Reggae Sun Ska dans le Médoc

Carte de Cissac
Reggae Sun Ska 1 Reggae Sun Ska 2

Ce n’est pas seulement grâce à notre petit-fils de dix-neuf ans que nous avons décidé d’aller au festival de reggae du Médoc, le plus grand du genre en Europe. La musique de Bob Marley et « I Shot the Sheriff » d’Eric Clapton font aussi partie de notre répertoire. Passionné de reggae et habitué du Summer Jam en Allemagne, notre petit-fils nous avait vivement conseillé d’écouter Alpha Blondy, présent cette fois dans le Médoc, ainsi que Chezidek.

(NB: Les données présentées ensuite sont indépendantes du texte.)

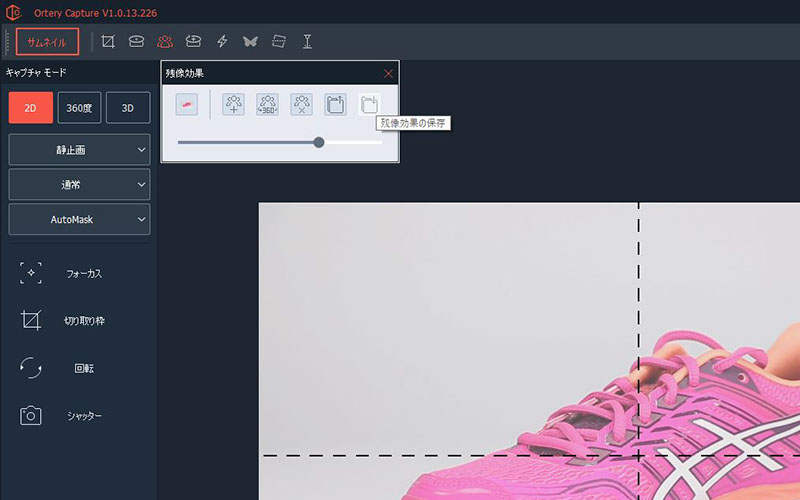The height and width of the screenshot is (500, 800).
Task: Toggle the afterimage (people) toolbar icon
Action: point(165,42)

Pour nous, l’aventure a commencé par un embouteillage sur la route de la plaine de la Garosse, à Cissac. Il était naïf d’imaginer arriver juste au début d’un événement de cette ampleur, se garer près de la scène et écouter la musique ! Comme lors du Marathon du Médoc, il fallait être patient. Le long convoi avançait par à-coups entre les vignes, tandis que les basses annonçaient déjà la fête. Les voitures trouvaient peu à peu une place le long de la route, après avoir dépassé d’innombrables camping-cars et tentes. On devinait que l’arrivée des 25 000 visiteurs battait déjà son plein. Restait une longue marche, plusieurs contrôles, puis enfin les deux scènes.

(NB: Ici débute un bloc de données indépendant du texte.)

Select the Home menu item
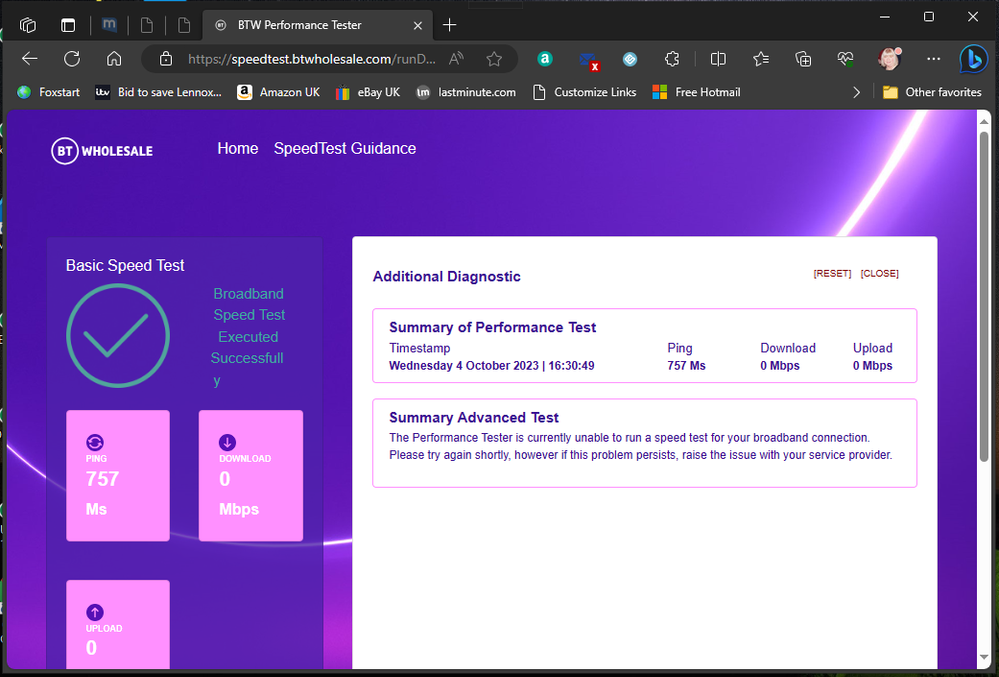 tap(237, 148)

Deux courts aperçus : Alpha Blondy et Raggasonic

La place s’est remplie pendant que Chezidek installait l’ambiance avec un reggae dont les basses faisaient vibrer le corps. Si Alpha Blondy était présenté comme la vedette, Raggasonic a peut-être déclenché les réactions les plus enthousiastes. Était-ce parce que, lors du passage beaucoup plus tardif d’Alpha Blondy, une partie du public était déjà fatiguée ? Après la catastrophe de la Love Parade à Duisbourg, il était parfois inquiétant de se sentir pris dans la foule compacte.

Sur le chemin du retour vers notre voiture, garée quelque part dans l’obscurité, nous entendions encore Alpha Blondy presque aussi intensément que devant la scène. Lorsque des amis nous ont demandé notre avis, notre réponse est restée partagée : ce fut une expérience impressionnante de vivre de près ce type de festival, mais, en marchant sous les étoiles vers deux heures et demie du matin, nous ne savions pas encore si nous recommencerions.